日本の中小企業が中国に進出して金儲けが出来るのなら、中国の中小企業が数万社も倒産しているはずがないだろう。中共とすれば、日本の基幹産業の基礎を支えている中小企業を呼び込み、資金と技術を吸い上げたあとで倒産させ、日本経済を弱体化させるのが目的なのである。」
◎「中国の発展には日本や米国の援助が大きく貢献しているが、なかでも日本の(新日鉄の)援助で設立された上海宝鋼製鉄所のおかげで現在建造中の空母の鋼板を作ることができた。」

また、にわかには信じ難い記述であるが、「中ソ国境紛争が続いていた1980年代、ソ連機械化部隊が新疆ウイグル地区に進出した際、当時の軍事委員会主席・訒小平は水爆実験と称して、侵入してきたソ連機械化部隊3個師団を水爆で攻撃して全滅させ、新華社は『我が国は数日前、世界平和のために我が国領土の新疆ウイグルソ連の国境無人地帯において、巨大な水爆実験を行った。我が国は核兵器を所有していない国に対しては、核攻撃は行わない』と発表した。・・・・これに対してソ連側は自分たちが戦わずして敗れたことを国際的に認めねばならなくなるので公表しなかった。」書かれている。
軍の行動でもう一つ、
◎「在日アメリカ海軍の横須賀基地に停泊する空母を攻撃するシミュレーションのために中国の潜水艦は何度も日本領海内に潜入している。在日アメリカ軍の沖縄基地が県外に移転するようなことがあれば、人民解放軍はただちに沖縄を占領するだろう。」
とも書かれている
人民解放軍共産党のコントロールが利かなくなっているのではないかと云われているが、以下は軍幹部の放言と行動である。

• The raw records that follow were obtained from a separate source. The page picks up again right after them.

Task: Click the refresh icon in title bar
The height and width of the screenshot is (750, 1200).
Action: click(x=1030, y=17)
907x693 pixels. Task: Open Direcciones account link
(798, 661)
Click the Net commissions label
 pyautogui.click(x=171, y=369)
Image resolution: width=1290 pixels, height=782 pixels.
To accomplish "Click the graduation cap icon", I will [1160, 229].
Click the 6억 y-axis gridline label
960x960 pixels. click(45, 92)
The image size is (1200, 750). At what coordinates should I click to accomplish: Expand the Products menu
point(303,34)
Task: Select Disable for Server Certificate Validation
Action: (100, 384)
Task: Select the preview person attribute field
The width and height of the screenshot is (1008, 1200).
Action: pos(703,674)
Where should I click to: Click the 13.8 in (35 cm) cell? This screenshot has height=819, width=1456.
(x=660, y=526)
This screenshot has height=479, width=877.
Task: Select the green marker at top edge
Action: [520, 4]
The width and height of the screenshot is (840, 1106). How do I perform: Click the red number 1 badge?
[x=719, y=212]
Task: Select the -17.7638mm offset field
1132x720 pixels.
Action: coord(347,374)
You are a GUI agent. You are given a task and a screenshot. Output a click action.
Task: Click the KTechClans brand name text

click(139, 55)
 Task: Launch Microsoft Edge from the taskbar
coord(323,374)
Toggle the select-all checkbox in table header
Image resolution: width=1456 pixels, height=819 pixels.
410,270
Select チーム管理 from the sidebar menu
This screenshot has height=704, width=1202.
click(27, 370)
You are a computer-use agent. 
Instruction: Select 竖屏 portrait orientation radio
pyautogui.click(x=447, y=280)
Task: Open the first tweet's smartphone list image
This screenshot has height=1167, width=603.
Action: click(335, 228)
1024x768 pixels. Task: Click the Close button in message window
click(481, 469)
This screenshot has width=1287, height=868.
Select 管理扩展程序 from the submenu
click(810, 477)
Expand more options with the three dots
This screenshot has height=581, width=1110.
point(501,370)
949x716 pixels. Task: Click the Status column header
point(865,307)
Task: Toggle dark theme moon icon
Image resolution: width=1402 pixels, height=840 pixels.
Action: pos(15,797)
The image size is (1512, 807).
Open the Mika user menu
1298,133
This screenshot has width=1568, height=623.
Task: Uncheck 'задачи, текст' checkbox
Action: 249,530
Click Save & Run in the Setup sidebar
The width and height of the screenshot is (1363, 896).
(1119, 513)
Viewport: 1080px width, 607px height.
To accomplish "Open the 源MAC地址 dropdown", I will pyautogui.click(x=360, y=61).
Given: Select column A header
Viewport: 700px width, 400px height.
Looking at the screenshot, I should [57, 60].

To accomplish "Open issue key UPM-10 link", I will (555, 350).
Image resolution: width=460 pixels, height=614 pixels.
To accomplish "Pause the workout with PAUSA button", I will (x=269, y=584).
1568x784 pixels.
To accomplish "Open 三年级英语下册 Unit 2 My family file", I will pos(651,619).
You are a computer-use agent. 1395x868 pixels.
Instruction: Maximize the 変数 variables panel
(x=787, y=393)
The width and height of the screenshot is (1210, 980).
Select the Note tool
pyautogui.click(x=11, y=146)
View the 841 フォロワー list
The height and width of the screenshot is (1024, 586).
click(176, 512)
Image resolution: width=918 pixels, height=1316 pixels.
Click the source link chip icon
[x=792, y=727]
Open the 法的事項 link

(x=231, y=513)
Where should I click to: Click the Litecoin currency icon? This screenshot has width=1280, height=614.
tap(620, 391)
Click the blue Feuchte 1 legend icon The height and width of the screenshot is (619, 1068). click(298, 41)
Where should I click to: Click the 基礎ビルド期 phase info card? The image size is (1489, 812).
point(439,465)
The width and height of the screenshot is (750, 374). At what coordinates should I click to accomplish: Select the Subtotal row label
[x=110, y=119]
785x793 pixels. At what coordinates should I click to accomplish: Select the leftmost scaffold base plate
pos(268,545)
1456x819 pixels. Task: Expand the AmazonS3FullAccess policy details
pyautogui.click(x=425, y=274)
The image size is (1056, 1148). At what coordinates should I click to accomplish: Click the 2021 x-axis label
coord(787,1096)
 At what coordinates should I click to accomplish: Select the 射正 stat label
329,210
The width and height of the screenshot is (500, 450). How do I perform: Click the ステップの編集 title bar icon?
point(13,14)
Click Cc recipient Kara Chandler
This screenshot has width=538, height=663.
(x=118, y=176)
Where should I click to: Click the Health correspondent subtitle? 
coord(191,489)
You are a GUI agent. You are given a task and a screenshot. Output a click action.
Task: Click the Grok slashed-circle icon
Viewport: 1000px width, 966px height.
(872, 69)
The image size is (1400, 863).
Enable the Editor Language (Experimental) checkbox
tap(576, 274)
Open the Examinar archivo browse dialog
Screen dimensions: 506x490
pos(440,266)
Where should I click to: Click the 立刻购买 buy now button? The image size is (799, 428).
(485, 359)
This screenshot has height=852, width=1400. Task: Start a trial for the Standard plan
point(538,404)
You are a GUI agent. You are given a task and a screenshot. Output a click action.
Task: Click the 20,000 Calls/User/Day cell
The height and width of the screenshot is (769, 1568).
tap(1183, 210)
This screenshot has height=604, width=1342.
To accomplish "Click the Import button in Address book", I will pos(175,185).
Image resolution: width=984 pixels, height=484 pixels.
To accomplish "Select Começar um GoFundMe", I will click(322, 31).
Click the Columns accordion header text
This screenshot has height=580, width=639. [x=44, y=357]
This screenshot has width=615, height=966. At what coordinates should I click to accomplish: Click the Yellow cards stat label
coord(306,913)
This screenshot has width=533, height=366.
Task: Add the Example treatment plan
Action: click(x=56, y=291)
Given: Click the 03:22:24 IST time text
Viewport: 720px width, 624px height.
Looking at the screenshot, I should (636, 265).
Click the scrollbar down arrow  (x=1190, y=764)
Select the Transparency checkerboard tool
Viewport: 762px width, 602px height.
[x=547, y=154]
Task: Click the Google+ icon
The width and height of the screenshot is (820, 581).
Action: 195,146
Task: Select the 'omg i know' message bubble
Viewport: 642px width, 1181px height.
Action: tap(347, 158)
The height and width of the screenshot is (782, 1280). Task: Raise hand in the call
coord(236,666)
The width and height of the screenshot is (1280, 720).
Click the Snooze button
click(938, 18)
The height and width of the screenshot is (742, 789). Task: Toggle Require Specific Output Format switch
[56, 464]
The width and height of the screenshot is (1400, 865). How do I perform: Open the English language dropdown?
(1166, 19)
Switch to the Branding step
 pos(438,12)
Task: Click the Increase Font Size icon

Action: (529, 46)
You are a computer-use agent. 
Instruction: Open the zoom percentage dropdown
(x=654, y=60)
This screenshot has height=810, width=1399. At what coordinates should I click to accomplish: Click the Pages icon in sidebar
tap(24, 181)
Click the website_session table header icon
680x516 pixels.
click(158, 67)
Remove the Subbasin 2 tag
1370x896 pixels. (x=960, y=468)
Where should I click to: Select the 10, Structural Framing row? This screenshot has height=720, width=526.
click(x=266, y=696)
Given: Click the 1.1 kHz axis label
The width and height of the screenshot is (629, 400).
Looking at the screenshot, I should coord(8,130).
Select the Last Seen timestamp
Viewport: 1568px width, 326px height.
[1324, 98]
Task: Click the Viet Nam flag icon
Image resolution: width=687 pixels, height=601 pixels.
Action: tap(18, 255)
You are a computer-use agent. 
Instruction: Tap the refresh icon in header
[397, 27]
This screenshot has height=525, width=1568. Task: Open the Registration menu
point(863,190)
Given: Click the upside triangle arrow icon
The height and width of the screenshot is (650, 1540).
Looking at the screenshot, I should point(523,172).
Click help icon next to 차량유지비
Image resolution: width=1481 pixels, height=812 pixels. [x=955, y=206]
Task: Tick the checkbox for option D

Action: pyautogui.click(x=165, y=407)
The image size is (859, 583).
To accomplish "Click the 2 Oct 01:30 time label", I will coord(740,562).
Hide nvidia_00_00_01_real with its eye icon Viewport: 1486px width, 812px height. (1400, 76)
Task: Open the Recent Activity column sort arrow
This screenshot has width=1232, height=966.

◎「2005年7月に、中国国防大学防務学院院長だった朱成虎(共産党主席だった朱徳の孫)は香港のマスコミの取材に答えて中国の核兵器使用について驚きの回答をしている。
『もしアメリカが台湾海峡に干渉するなら、我々にはそれなりの覚悟がある。中国が西安の東の都市をすべてアメリカの攻撃で破壊されたとしても、アメリカもまた西海岸の120以上の都市が我々の攻撃で破壊されることを覚悟しなければならない』と公式発言し、中国が核戦争を準備していることを国際的に発表したのである。」
◎「2011年9月8日に中共政府機関の代表者が召集され『対日工作会議』が開催され、対日強硬派の筆頭とされる馬暁天将軍は『釣魚島と春暁(ガス田、日本名・白樺)を軍事力で奪還すべきだ』と檄を飛ばした。これを受けて9月中旬、春暁ガス田の洋上施設に掘削用ドリルが運び込まれ、試掘が始まった。
これは中央の決定事項ではなく、梁光烈と馬暁天の『独断命令』によって行われたものである。これは中南海の権力闘争の危険な兆候である。軍事委員会主席であっても黙認せざるを得ないものだった。
日本はいまだに『対中ODA』に代わるものとして『経済・技術援助』を続けているが、中共対日強硬派がこれほど強い勢力だとは気付いていないだろう。」
◎「ガス田は解放軍が始めた事業参謀本部梁光烈や馬暁天ら戦略担当が実質支配している。」
◎「元中共主席・劉少奇の息子で総後勤部政治委員の劉源大将(薄熙来派)、元軍事委員会主席・張震の息子でミサイル部隊政治委員の張海陽大将(薄熙来派)、死去した中共特務のトップ・羅青長の息子である羅援少将(日本領土の尖閣諸島で軍事演習を行った張本人)、元中共主席・朱徳の息子である朱成虎たちは、『核兵器でアメリカと戦争し、国民半分の7億人を処分しろ』と語っている。
しかし、解放軍の実力については、
◎「軍上層部と軍事科学院は、2011年12月末、中国の陸・海・空軍の軍事装備を総括・審査し、またアメリカ・NATO軍との比較を行って、次のように評価している。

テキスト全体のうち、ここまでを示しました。